WHAT TO PRODUCE
Rewrite every line of the listing below, requests included, and leave out the pictures. Multiply each coordinate in the answers by 1.9 and round it to a whole number, with halves rounded up, but leave the numbers in the requests unchanged.
..........
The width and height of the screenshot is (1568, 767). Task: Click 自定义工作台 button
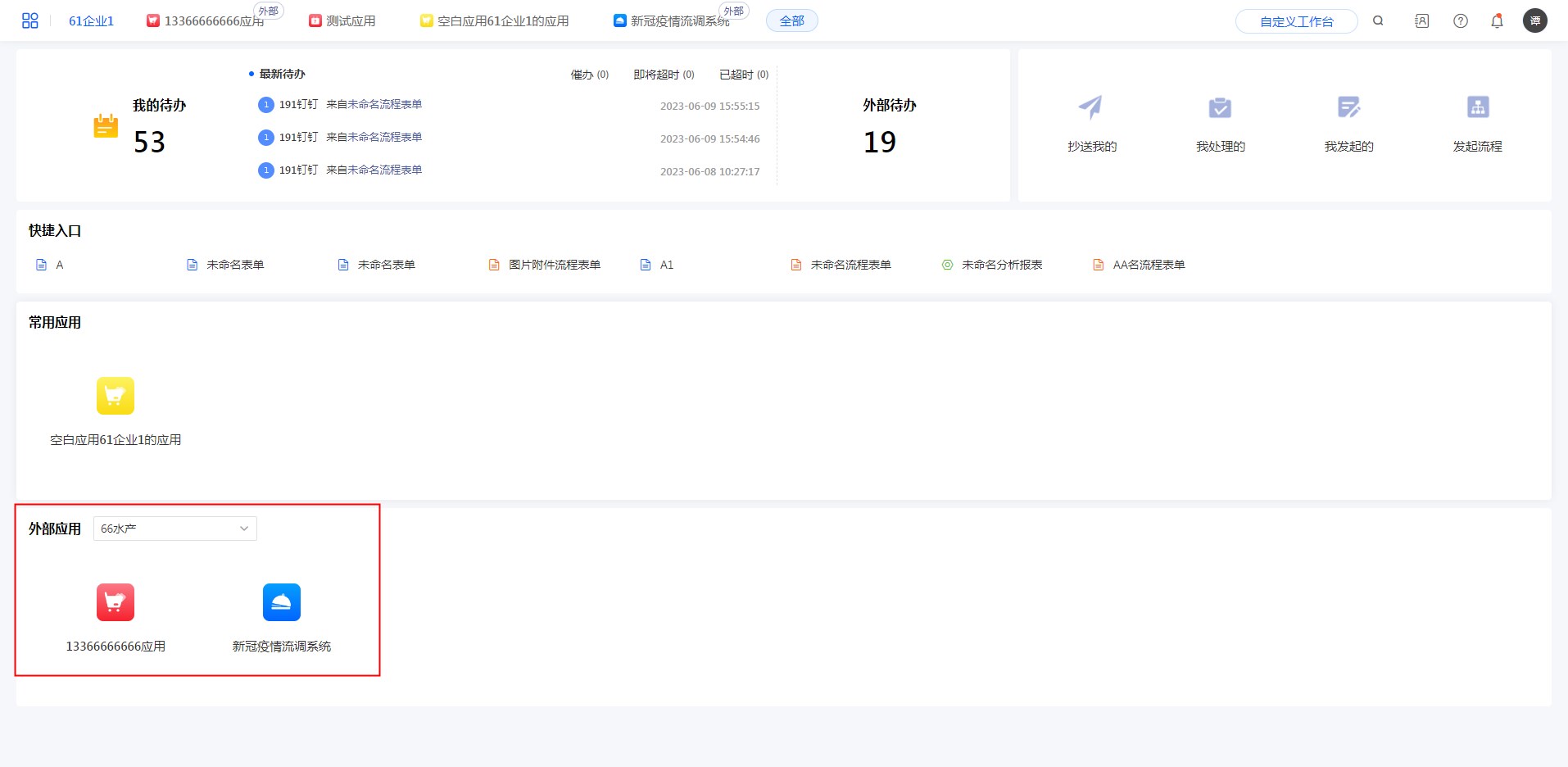click(x=1296, y=22)
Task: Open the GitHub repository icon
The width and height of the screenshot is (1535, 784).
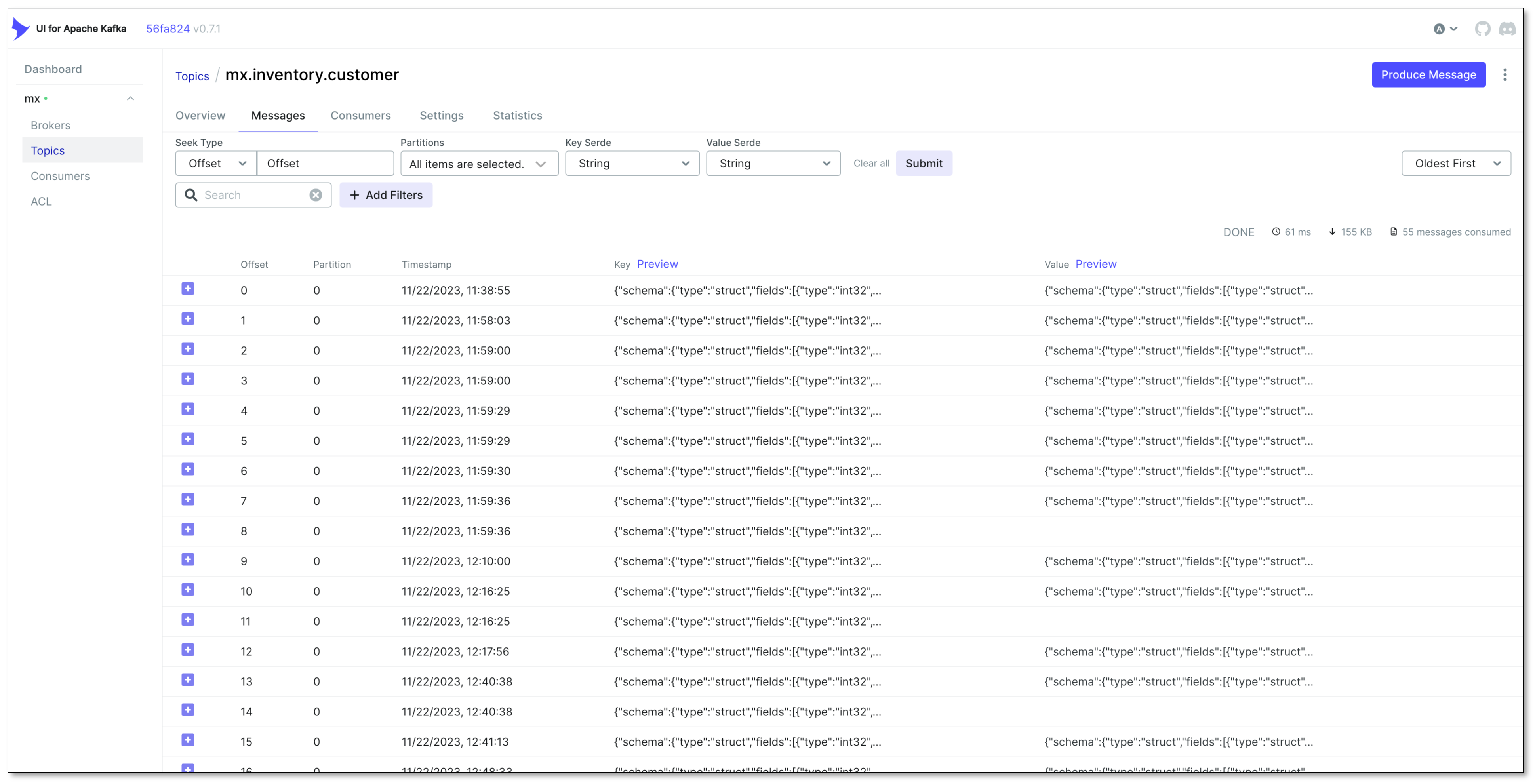Action: [x=1482, y=29]
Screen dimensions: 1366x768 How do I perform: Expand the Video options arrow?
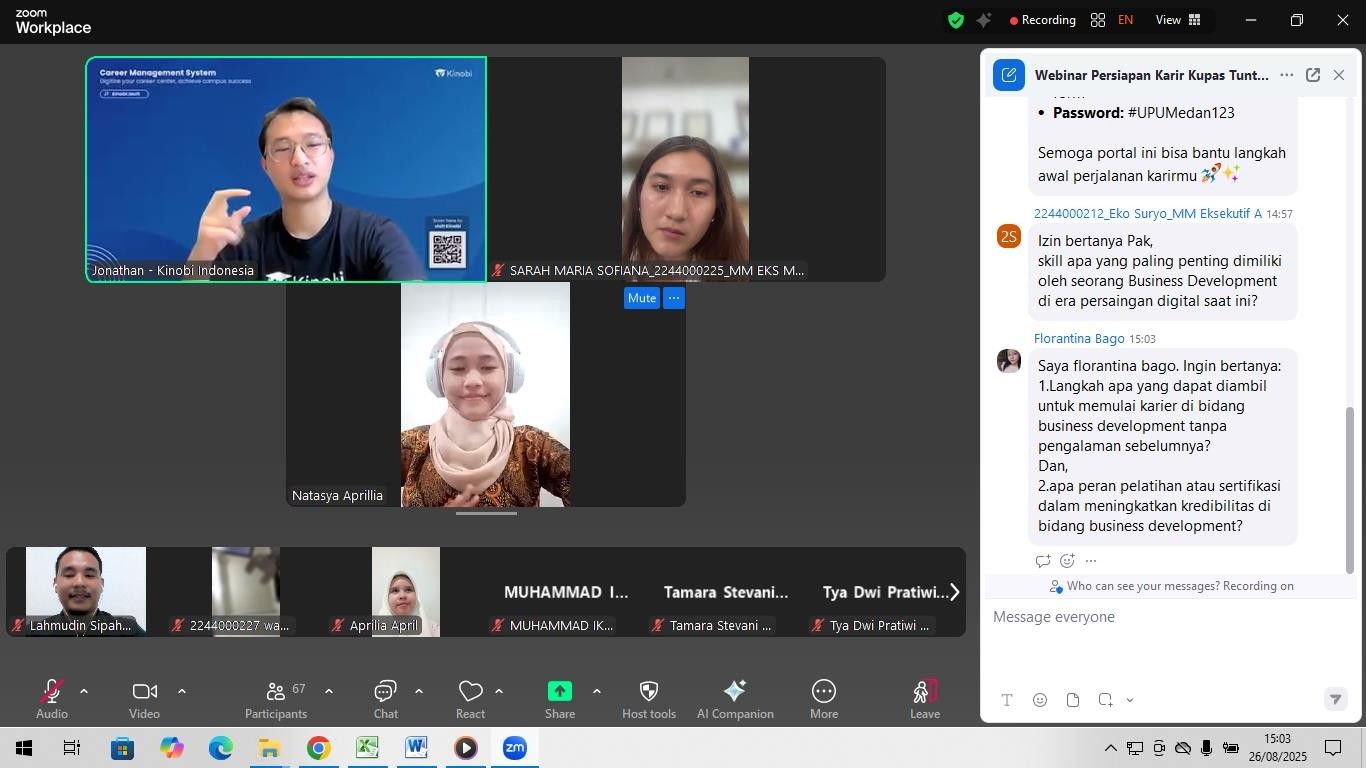[182, 691]

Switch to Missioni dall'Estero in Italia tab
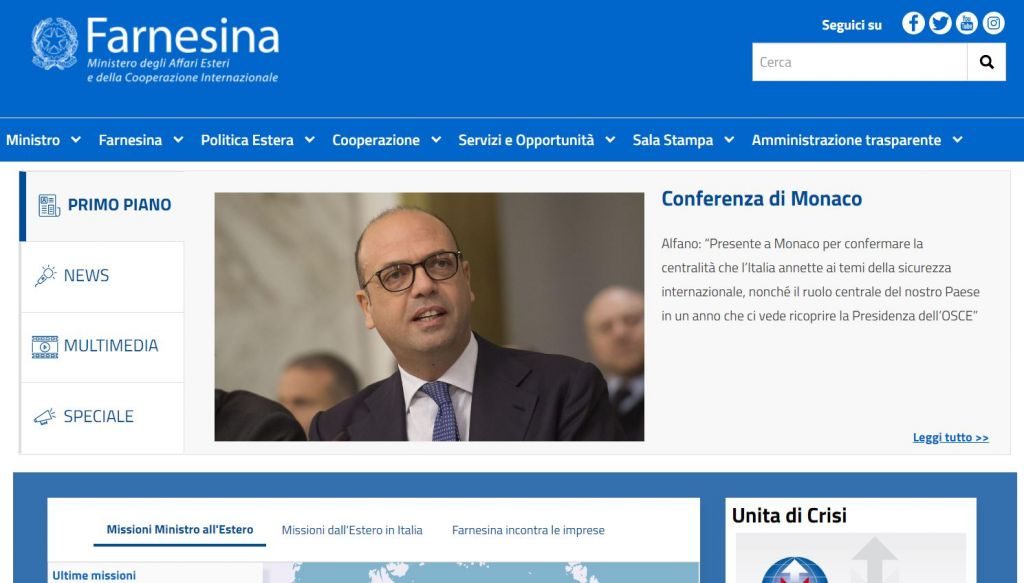point(352,530)

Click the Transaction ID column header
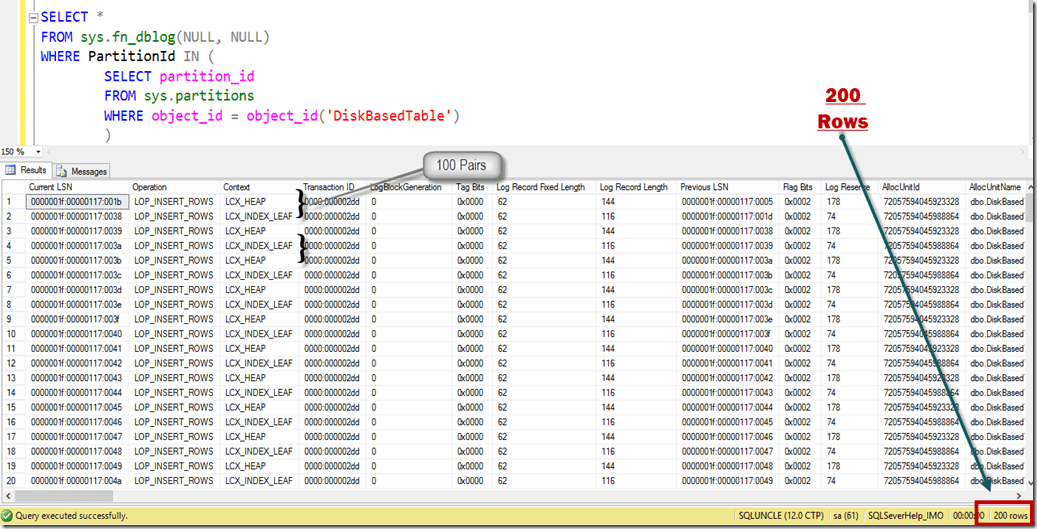click(x=329, y=187)
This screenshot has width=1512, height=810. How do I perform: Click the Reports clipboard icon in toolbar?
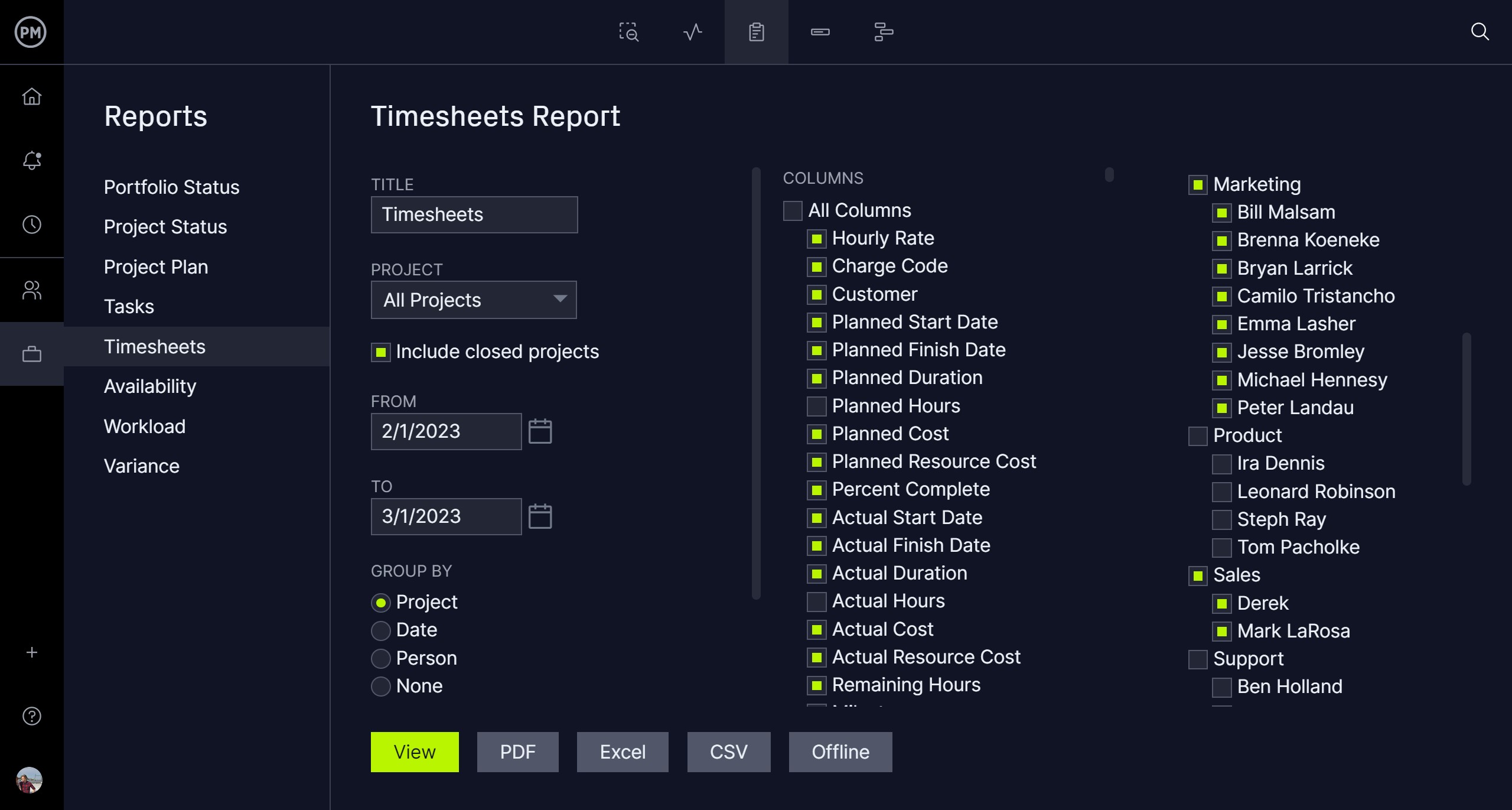(x=756, y=31)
..........
FULL OUTPUT
The width and height of the screenshot is (1568, 767). Task: Click 自定义工作台 button
click(x=2462, y=42)
Task: Open the GitHub repository icon
The width and height of the screenshot is (1535, 784).
Action: [x=2816, y=55]
Screen dimensions: 1366x768 How do I perform: Expand the Video options arrow?
[346, 1313]

Switch to Missioni dall'Estero in Italia tab
point(669,1007)

Click the Transaction ID column header
click(x=625, y=355)
This screenshot has width=1512, height=810. How do I perform: Click the Reports clipboard icon in toolbar?
(x=1436, y=59)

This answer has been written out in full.